Analysis of nearly 66,000 participants from a Norwegian population-based health study identified 124 subjects who progressed to ESRD over 10.5 years’ follow-up. Multivariate analyses were performed to determine how well the combination of baseline eGFR and urine albumin predicted progression to ESRD. Other potential renal risk factors were also evaluated for their independent predictive value.

Both eGFR and urine albumin were strong independent predictors of progression to ESRD. Hazard ratios associated with eGFR increased from 6.7 at 45–59 mL/min/1.73 m2, to 18.8 at 30 to 44 mL/min/1.73 m2, to 65.7 at 15–29 mL/min/1.73 m2. Hazard ratios for microalbuminuria and macroalbuminuria were 13.0 and 47.2, respectively. Information on hypertension, diabetes, smoking, obesity, and a range of other factors offered no additional predictive value.

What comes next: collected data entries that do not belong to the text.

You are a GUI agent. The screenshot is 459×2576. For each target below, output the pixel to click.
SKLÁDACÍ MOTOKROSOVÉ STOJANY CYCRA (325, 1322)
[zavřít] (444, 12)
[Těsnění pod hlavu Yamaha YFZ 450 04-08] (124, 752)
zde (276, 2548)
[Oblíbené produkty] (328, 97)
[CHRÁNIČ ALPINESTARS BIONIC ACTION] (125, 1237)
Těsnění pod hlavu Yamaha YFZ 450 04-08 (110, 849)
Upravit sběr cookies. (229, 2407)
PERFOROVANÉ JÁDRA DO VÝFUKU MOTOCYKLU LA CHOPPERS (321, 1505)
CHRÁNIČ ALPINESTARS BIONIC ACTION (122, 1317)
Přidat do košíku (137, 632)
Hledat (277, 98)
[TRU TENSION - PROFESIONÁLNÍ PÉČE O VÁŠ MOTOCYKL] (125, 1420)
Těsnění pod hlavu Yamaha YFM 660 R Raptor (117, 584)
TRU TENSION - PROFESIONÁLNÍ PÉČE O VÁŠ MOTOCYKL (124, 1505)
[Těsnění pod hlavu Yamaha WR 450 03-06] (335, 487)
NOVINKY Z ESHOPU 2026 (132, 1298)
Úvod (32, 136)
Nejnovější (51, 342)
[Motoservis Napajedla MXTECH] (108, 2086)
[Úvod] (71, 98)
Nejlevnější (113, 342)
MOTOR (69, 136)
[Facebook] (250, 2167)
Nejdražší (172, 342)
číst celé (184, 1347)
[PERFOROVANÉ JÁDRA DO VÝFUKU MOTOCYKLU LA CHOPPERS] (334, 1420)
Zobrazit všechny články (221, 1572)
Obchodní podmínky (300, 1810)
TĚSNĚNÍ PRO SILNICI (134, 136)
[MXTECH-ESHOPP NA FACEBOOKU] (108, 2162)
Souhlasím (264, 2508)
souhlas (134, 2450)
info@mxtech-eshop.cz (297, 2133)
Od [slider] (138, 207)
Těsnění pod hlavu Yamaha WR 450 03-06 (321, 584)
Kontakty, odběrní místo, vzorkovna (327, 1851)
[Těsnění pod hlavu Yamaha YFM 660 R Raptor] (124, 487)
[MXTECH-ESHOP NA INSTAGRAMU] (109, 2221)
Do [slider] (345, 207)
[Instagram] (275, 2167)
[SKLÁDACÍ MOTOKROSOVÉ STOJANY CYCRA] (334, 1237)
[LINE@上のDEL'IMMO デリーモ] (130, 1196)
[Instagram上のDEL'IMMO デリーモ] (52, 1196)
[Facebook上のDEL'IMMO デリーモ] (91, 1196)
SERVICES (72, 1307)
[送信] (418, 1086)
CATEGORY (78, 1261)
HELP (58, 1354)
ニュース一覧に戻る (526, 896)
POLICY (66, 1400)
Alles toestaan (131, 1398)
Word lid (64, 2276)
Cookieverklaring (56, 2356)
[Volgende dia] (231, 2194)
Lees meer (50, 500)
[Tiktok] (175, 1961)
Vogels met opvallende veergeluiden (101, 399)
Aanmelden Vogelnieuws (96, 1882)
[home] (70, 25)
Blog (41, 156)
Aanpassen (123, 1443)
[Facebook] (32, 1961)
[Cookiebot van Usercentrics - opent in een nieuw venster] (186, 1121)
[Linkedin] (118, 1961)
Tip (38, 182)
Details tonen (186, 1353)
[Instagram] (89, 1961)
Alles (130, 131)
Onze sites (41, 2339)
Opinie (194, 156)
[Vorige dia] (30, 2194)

At the current eGFR threshold (15 to 59 mL/min/1.73 m2), 4.7 percent of the study population would have been referred, resulting in identification of 69.4 percent of participants expected to progress to ESRD. With addition of information on urinary albumin, only 1.4 percent of the population would be referred, while still detecting 65.6 percent of those expected to progress to ESRD.

Adding urinary albumin to eGFR would improve the ability to identify patients likely to progress to ESRD. Classification systems combining these two variables will provide a “simple and powerful tool” for risk assessment in CKD, the researchers believe [Hallan SI, Ritz E, Lydersen S, Romundstad S, Kvenild K, Orth SR: Combining GFR and albuminuria to classify CKD improves prediction of ESRD. J Am Soc Nephrol 2009; 1069–1077].